In the second phase we find the native is disturbed; he decides to remember what he is. This period of creative work approximately corresponds to that immersion which we have just described. But since the native is not a part of his people, since he only has exterior relations with his people, he is content to recall their life only. Past happenings of the bygone days of his childhood will be brought up out of the depths of his memory; old legends will be reinterpreted in the light of a borrowed aestheticism and of a conception of the world which was discovered under other skies.

Sometimes this literature of just-before-the-battle is dominated by humour and by allegory; but often too it is symptomatic of a period of distress and difficulty, where death is experienced, and disgust too. We spew ourselves up; but already underneath laughter can be heard.

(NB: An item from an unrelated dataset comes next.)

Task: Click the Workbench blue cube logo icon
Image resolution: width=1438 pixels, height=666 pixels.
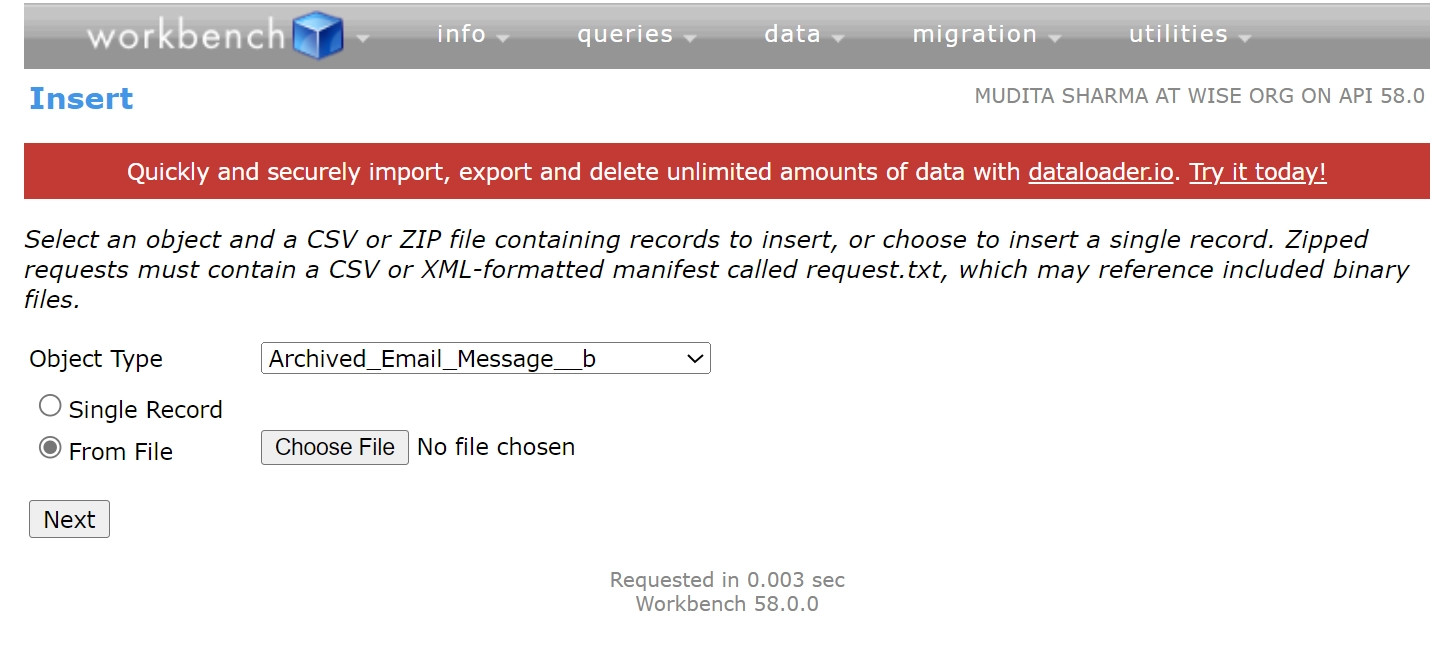Action: click(x=318, y=37)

Finally, in the third phase, which is called the fighting phase, the native, after having tried to lose himself in the people and with the people, will on the contrary shake the people. Instead of according the people's lethargy an honoured place in his esteem, he turns himself into an awakener of the people; hence comes a fighting literature, a revolutionary literature, and a national literature. During this phase a great many men and women who up till then would never have thought of producing a literary work, now that they find themselves in exceptional circumstances - in prison, with the Maquis or on the eve of their execution - feel the need to speak to their nation, to compose the sentence which expresses the heart of the people and to become the mouthpiece of a new reality in action.

The native intellectual nevertheless sooner or later will realize that you do not show proof of your nation from its culture but that you substantiate its existence in the fight which the people wage against the forces of occupation….When a people undertakes an armed struggle or even a political struggle against a relentless colonialism, the significance of tradition changes….

We must not therefore be content with delving into the past of a people in order to find coherent elements which will counteract colonialism's attempts to falsify and harm. We must work and fight with the same rhythm as the people to construct the future and to prepare the ground where vigorous shoots are already springing up. A national culture is not a folklore, nor an abstract populism that believes it can discover the people's true nature. It is not made up of the inert dregs of gratuitous actions, that is to say actions which are less and less attached to the ever-present reality of the people. A national culture is the whole body of efforts made by a people in the sphere of thought to describe, justify and praise the action through which that people has created itself and keeps itself in existence. A national culture in under-developed countries should therefore take its place at the very heart of the struggle for freedom which these countries are carrying on.